Publié le : 10/03/2026 10 mars mars 03 2026

Une femme s'est vu refuser de participer au concours de recrutement des magistrats au motif qu'elle ne remplissait pas la condition de bonne moralité car son ex-compagnon, son ex-mari et son père ont fait l’objet de poursuites pénales.Mme A. a participé au concours professionnel ouvert pour le recrutement de magistrats des second et premier grades au titre de l'année 2025. Elle a été lauréate sur la liste principale pour l'accès au premier grade de la hiérarchie judiciaire.

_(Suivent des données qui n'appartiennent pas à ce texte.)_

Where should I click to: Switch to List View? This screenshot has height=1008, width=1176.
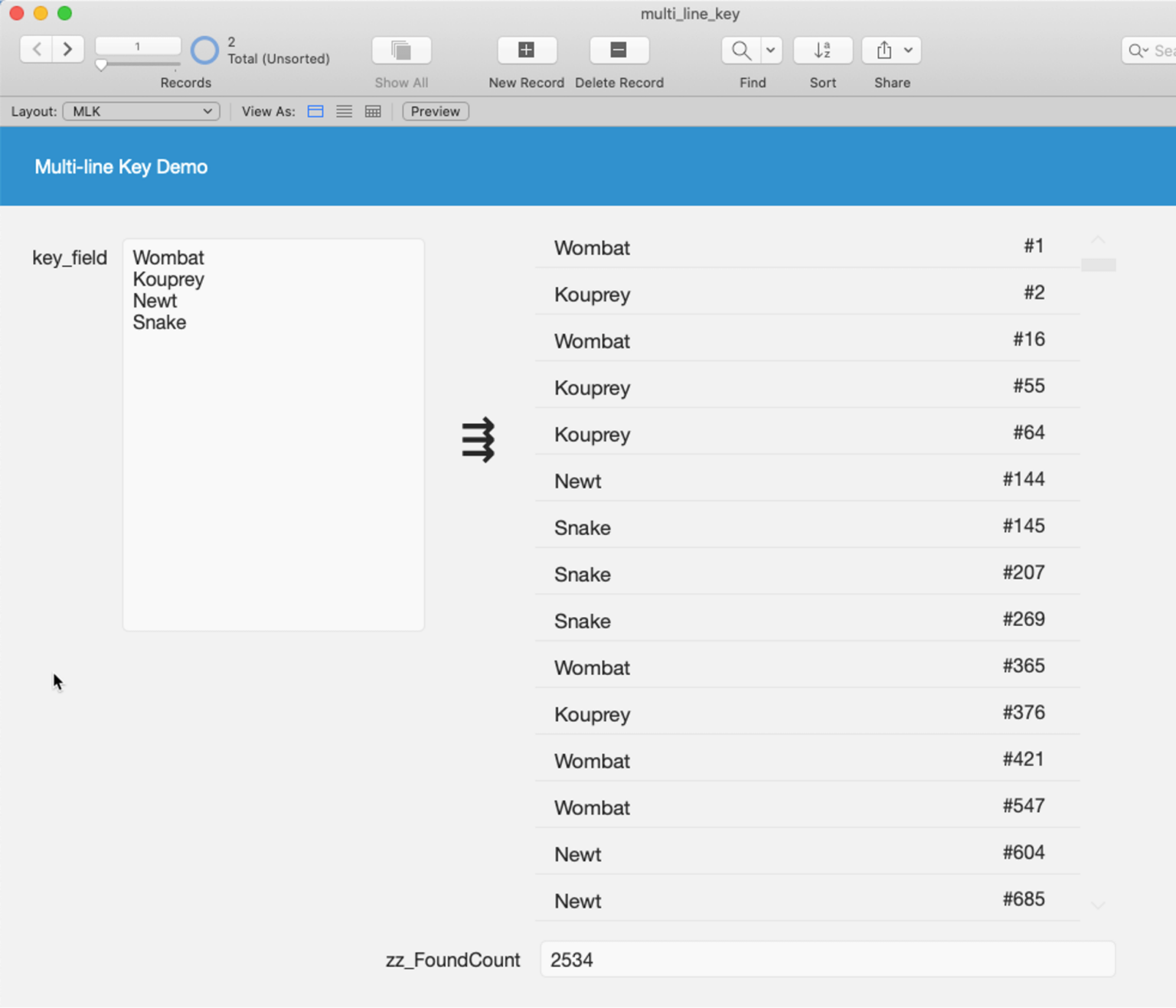(x=344, y=111)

Mais, à la suite de l'enquête administrative dont elle a fait l'objet, le garde des Sceaux a refusé de l'autoriser à participer à ce concours au motif qu'elle ne remplissait pas la condition de bonne moralité prévue à l'article 16 de l'ordonnance n° 58-1270 du 22 décembre 1958.

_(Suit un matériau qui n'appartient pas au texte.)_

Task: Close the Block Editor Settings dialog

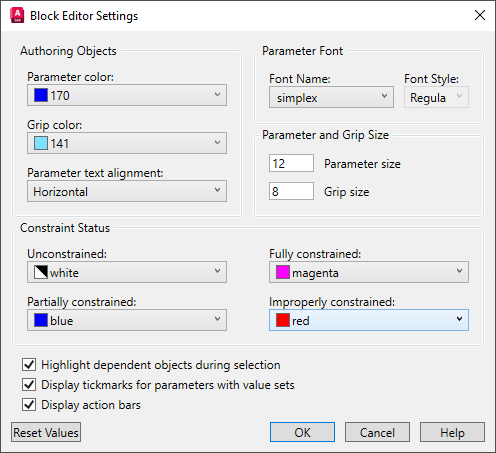Action: click(x=480, y=15)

Mme A. demande au Conseil d'Etat d'annuler pour excès de pouvoir cette décision ainsi que l'arrêté du 17 juillet 2025 fixant la liste des candidats admis à l'issue des épreuves du concours professionnel, en tant que son nom n'y figure pas.
Dans un arrêt du 23 février 2026 (requête n° 506974), le Conseil d’Etat rejette sa demande.
Il relève que l'ex-compagnon de Mme A., mis en cause dans diverses procédures pénales, a, en juillet 2020, formulé des menaces de mort à l'égard du maire de Gordes et réitéré à son encontre des appels téléphoniques malveillants, faits pour lesquels il a été condamné à une peine d'emprisonnement avec sursis et que Mme A. a reconnus comme étant des faits graves. Il a également, en novembre 2020, commis des faits de dégradation volontaire du bien d'autrui causant un dommage léger, faits dont la requérante a indiqué n'avoir eu aucune connaissance, alors même qu'elle s'était exprimée à leur sujet pour en préciser les circonstances lors de son audition dans le cadre d'une précédente enquête de moralité, relative à sa candidature au concours complémentaire de la magistrature.
Il constate également que son père et son ex-mari, père de ses 3 premiers enfants, avec lequel la requérante déclare avoir vécu de 2005 à 2011, ont été mis en cause pour plusieurs infractions, dont, s'agissant de son ex-mari, le port prohibé d'arme de munition en 1995, des faits d'extorsion en 2008 et l'importation non autorisée de stupéfiants en 2016.
Enfin, il relève que, dans le cadre de l'enquête administrative relative à la candidature de Mme A. au concours professionnel, la procureure de la République près le tribunal judiciaire d'Avignon et le procureur général près la cour d'appel de Montpellier ont formulé des avis respectivement réservé et très réservé sur cette candidature et que la directrice de l'Ecole nationale de la magistrature a émis un avis défavorable.
En retenant que ces circonstances faisaient obstacle à ce que la candidate puisse être regardée comme remplissant la condition de bonne moralité exigée par l'article 16 de l'ordonnance du 22 décembre 1958, permettant de s'assurer qu'elle présente les garanties nécessaires pour exercer les fonctions de magistrat et respecter les devoirs qui s'attachent à cet état, tout particulièrement au premier grade de la hiérarchie judiciaire, le garde des Sceaux n'a pas commis d'erreur d'appréciation.